She knew the school, or at least its reputation. The students received a strict Catholic upbringing, and in the doctor’s case it had clearly left its mark. She was curious to know what his experience of the school had been like.
‘What did you think of—’ she began, but he interrupted her.
‘I have a great deal of work to do, Frau Maenhout. Another time.’
Just for a minute she had thought she might forge a crack in the wall he had built up around himself, but once again she’d been wrong.
‘Another time,’ she repeated.
Florent Keuning needed just three days to transform one of the first-floor rooms of the doctor’s house into a functional classroom. He painted the ceiling and walls, scoured and polished the old floorboards, scrubbed the windows’ rusty hinges and hung up the blackboard Dr Hoppe had ordered together with three wooden school desks and a teacher’s lectern. To his chagrin, in all this time he had not seen the children, and had just about given up hope when on the last day they suddenly appeared in the classroom, no doubt lured there by his voice when he’d deliberately called out, ‘Right, I’m done! The doctor’s sons will be so happy!’

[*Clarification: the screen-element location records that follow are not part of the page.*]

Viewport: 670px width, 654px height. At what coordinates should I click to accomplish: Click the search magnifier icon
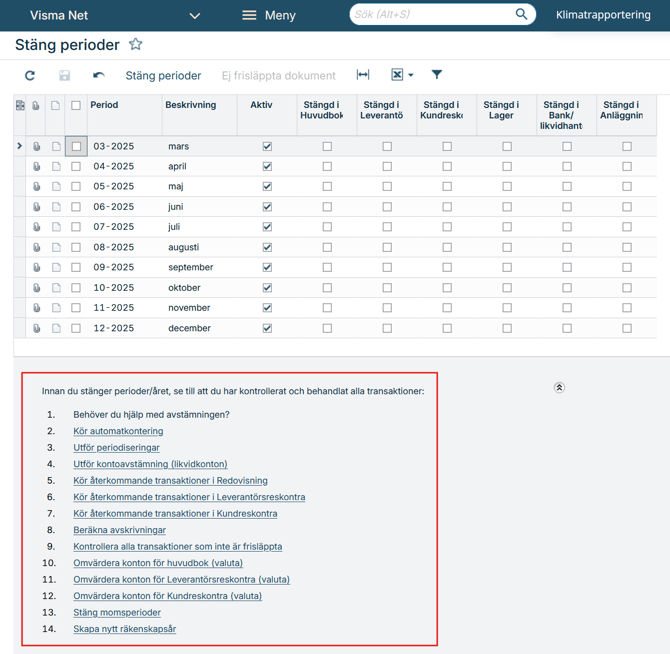pos(521,15)
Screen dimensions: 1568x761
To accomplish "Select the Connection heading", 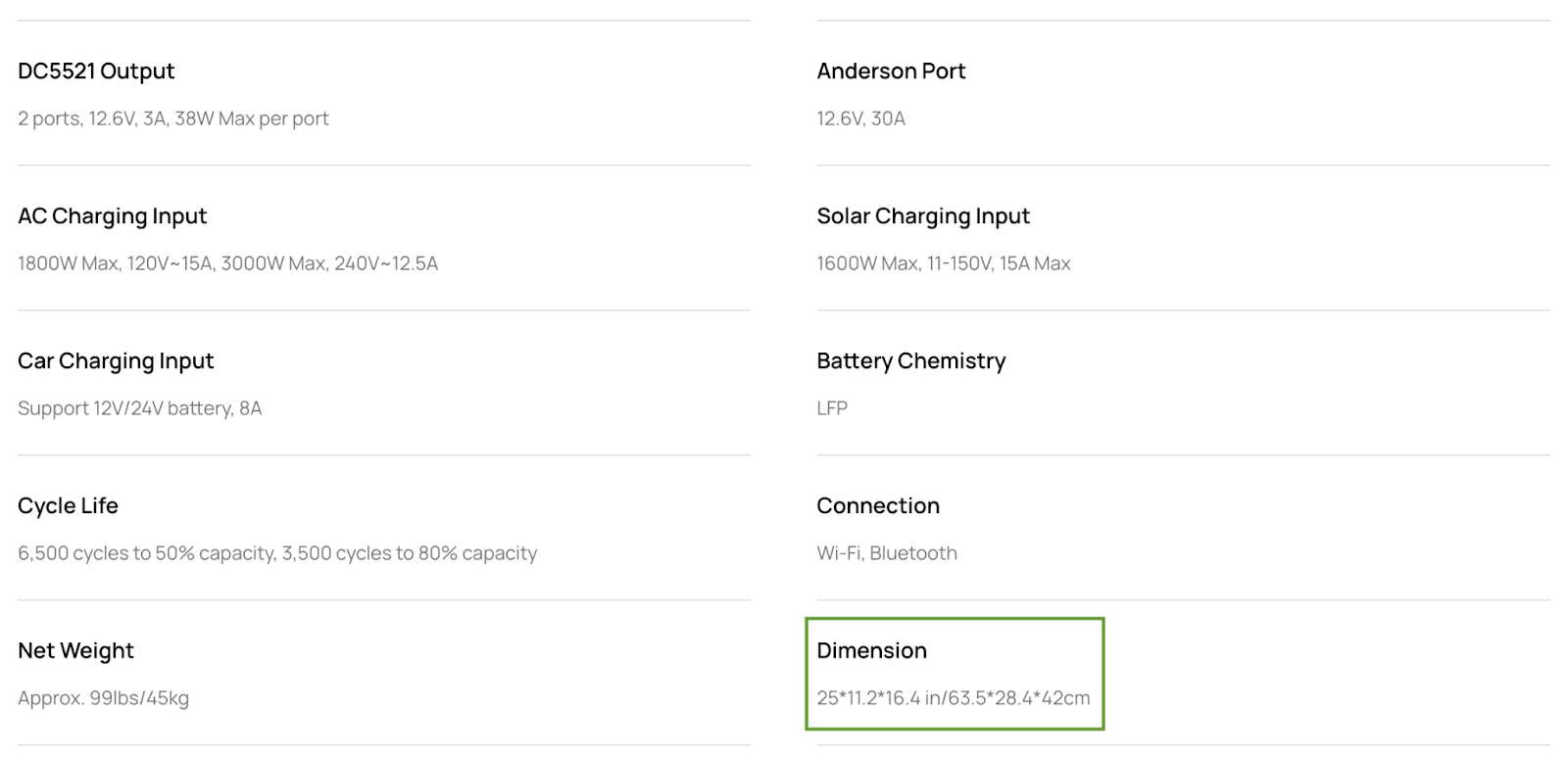I will 878,506.

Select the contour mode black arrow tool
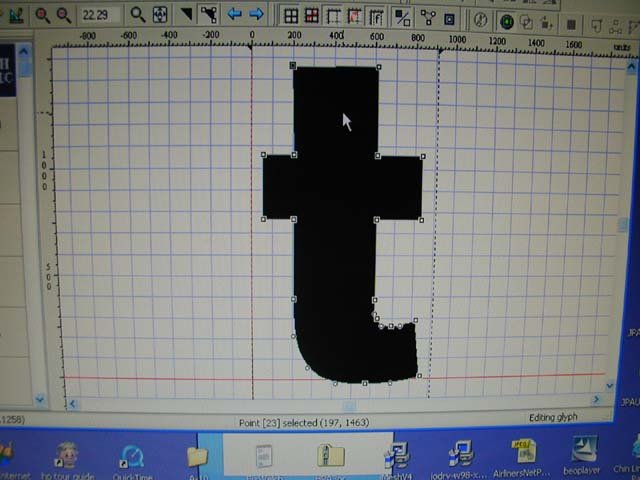tap(186, 15)
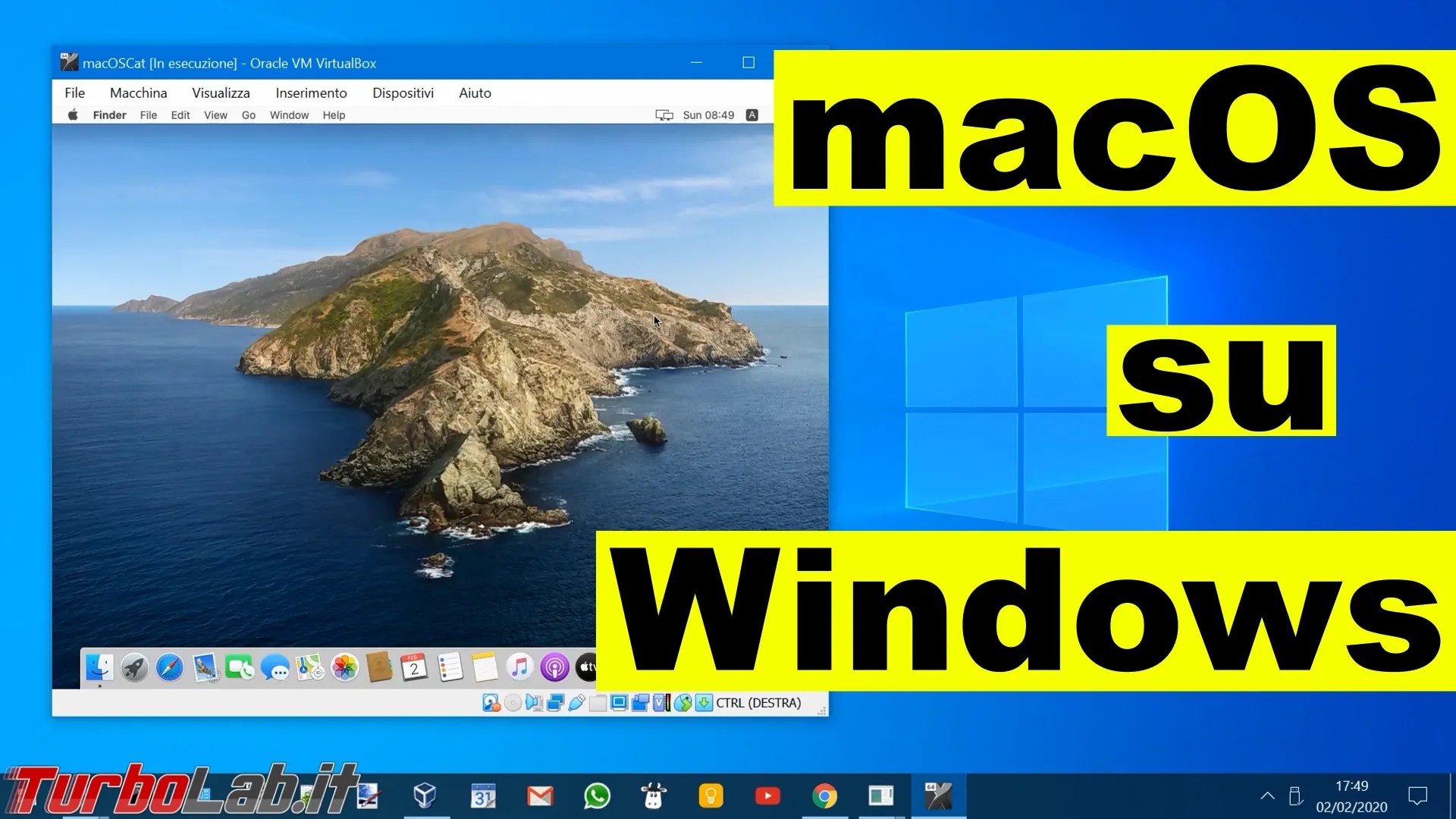Open Launchpad rocket icon in dock
The width and height of the screenshot is (1456, 819).
tap(134, 668)

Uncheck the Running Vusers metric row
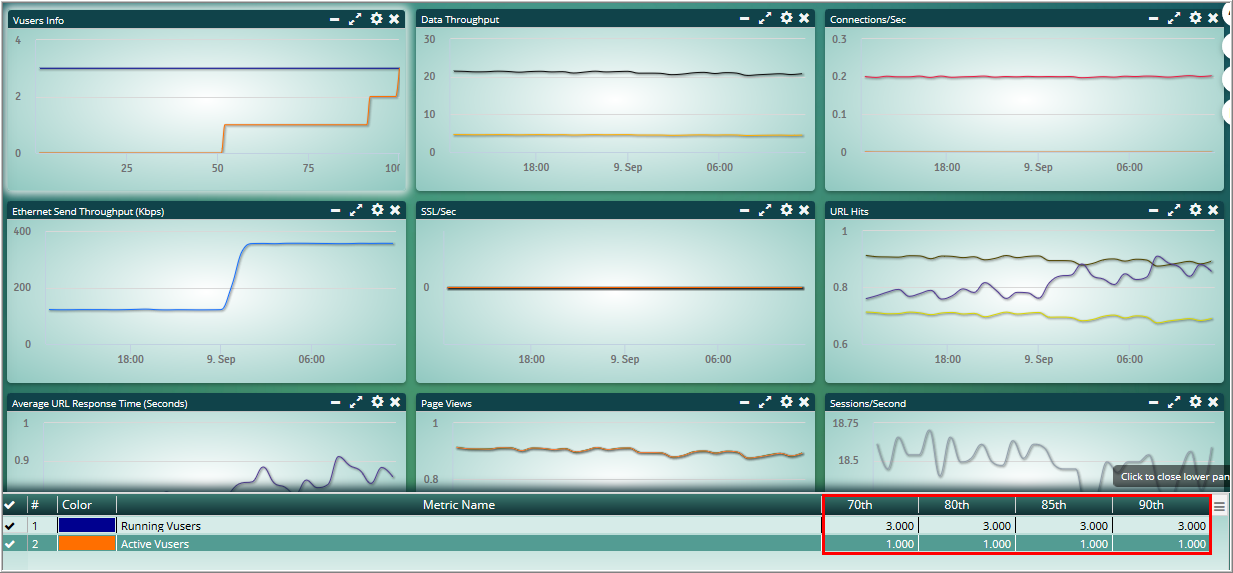[10, 526]
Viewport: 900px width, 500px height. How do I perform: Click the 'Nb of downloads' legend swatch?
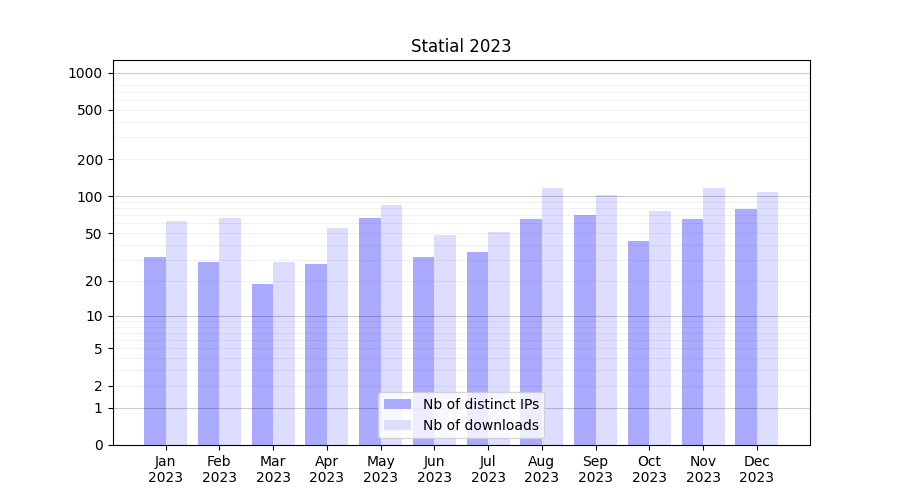point(397,425)
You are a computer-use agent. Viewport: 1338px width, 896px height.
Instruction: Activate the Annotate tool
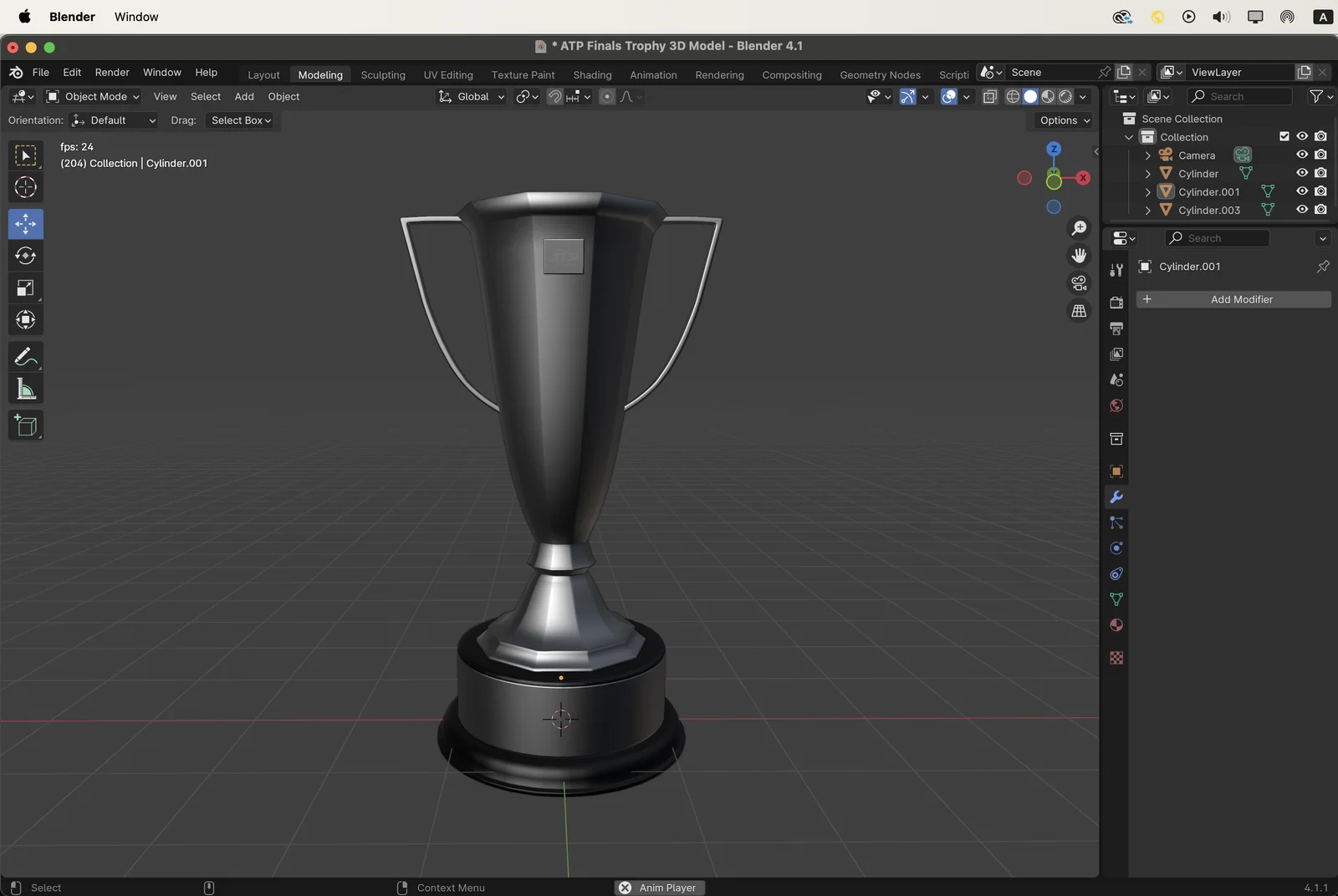click(25, 357)
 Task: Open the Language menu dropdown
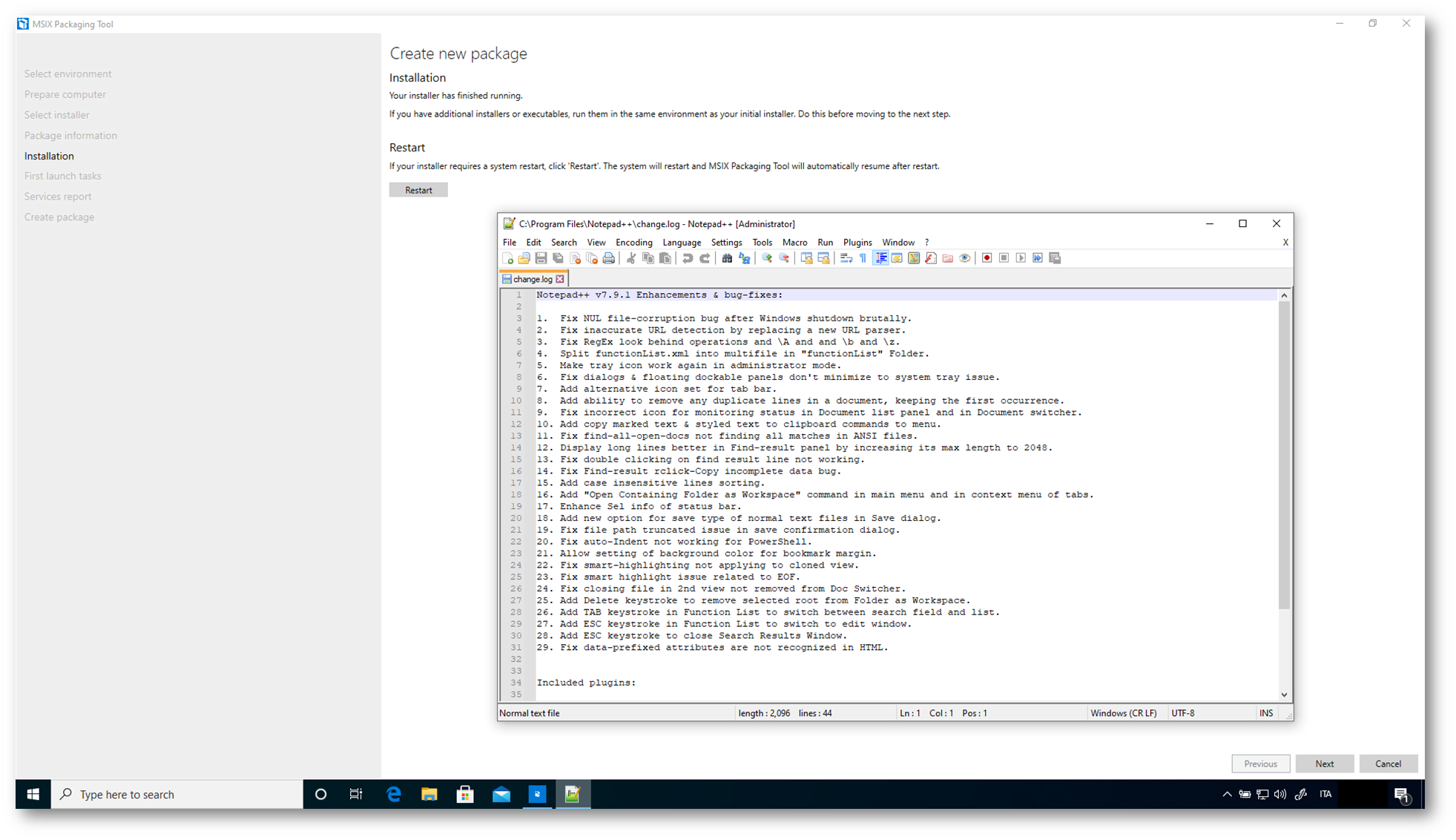681,243
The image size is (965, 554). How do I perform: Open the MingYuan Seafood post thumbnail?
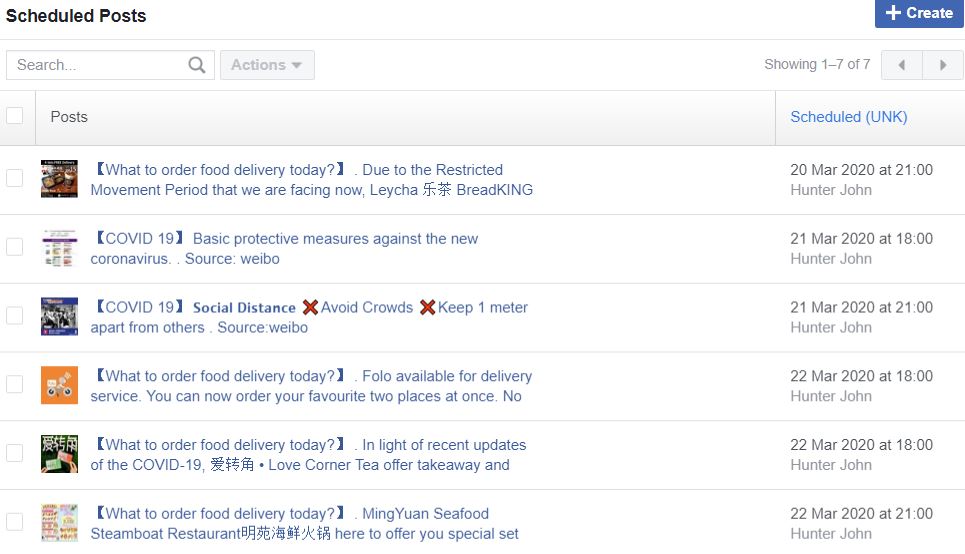[59, 523]
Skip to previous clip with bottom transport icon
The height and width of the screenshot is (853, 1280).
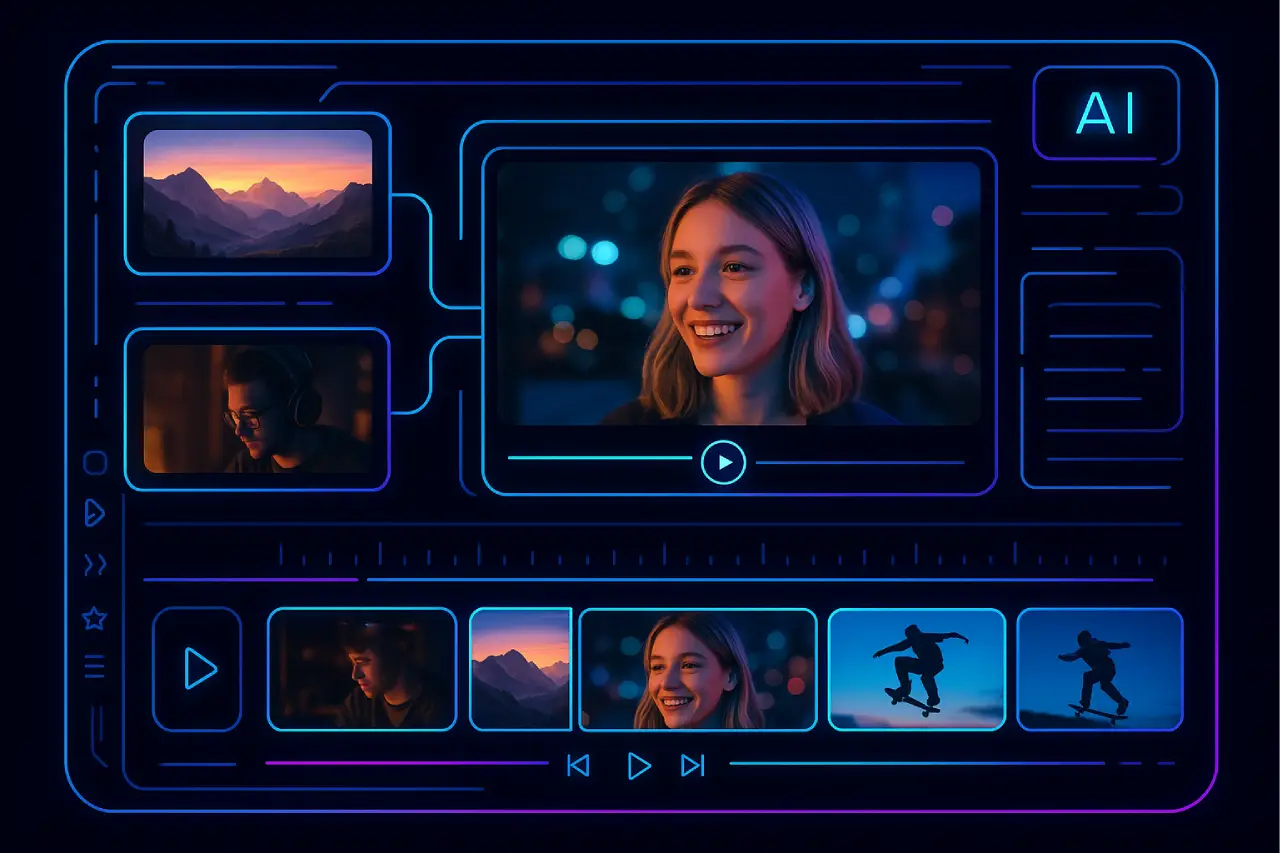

The boys made straight for the three desks, not even glancing in his direction. Each sat down at his desk although, being so small and slight, they could all easily have fitted at one. Their feet did not reach the ground, so that their short little legs dangled under the bench. They trailed their fingers across the wood as the handyman stared wide-eyed at the three bald heads. The blue blood vessels beneath the frail skin reminded him of the jagged veins running through certain types of marble.
The boys now turned their attention from the desk tops to the little hooks provided for hanging their schoolbags, then to the shelves underneath, where they would stow their books and notebooks, then to the grooves running along the backs of the desk tops.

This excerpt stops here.